Among the many questions generated by the collapsing economy is: What happens when students like David Brooks' "Organization Kid"—bright, driven, even a little ruthless—find themselves without an organization in which they can excel or to which they can conform? The troubles in corporate America have forced a realignment of expectations among America's best and brightest young minds, and the work they choose, or are forced into, in this low hour may prove to be, as President-elect Barack Obama is fond of saying, "the change we need."
The shocking news that the U.S. economy shed 533,000 jobs in November, the largest amount of job losses in 34 years, has done little to assuage the fears of students preparing to leave school in the midst of one of the most pronounced economic downturns in modern memory. Job losses are piling up in the public and private sectors for white-collar workers and those in the service, construction and manufacturing trades. Firms are cutting jobs as well as hours for surviving employees. And, on campus, the prospect of glamour positions at the big banks and consulting firms have all but disappeared, as companies merge, melt or institute across-the-board hiring freezes.
"It just seems like everyone is panicking," says Kate Bennet, a pre-med senior at Princeton University. Bennet says she has friends who have applied for more than 60 jobs, with graduation still five months away. "So many people were planning on doing investment banking and kind of don't know what to do now." Last fall, at job fairs across the Ivies, chaos reigned: Barclays hastily took over Lehman's recruiting efforts at Yale, and at the Massachusetts Institute of Technology, Lehman, Bank of America and Goldman Sachs were all no-shows. At Penn, a "Career Link" handout encouraged students to project "a professional and positive attitude" and "be yourself!" But in the current climate, even the most savvy and prepared young job seekers could find themselves out of luck.
"Obviously we are encouraging our students to be more flexible," says Barbara Hewitt, senior associate director of career services at Wharton. Firms are not hiring the way they once did, but for students who have their heart set on a job in the world of finance, Hewitt suggests that they look at smaller cities or "affiliated industries" to find one. "The entry-level positions have been the first to go," says Rebecca Lee, a career counselor at Amherst College. "We're really coaching [students] on expanding their job search and broadening their thinking about what is possible for them."
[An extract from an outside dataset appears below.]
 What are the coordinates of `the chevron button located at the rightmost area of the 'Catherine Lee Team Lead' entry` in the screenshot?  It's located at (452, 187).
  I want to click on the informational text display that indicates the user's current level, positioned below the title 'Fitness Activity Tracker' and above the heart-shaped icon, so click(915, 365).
Graduate school is now a popular option for the classes of 2009 and 2010. Aspiring doctors who had planned to defer medical-school admission are now applying immediately—not having the luxury of months or years of soul-searching nomadism. Bob Richard, a career counselor at MIT, says he expects graduate-school enrollment to go up. Law-school application numbers are already increasing at half a dozen other schools, and, says Hewitt, students who have put off a master's degree may "decide to do that sooner rather than later."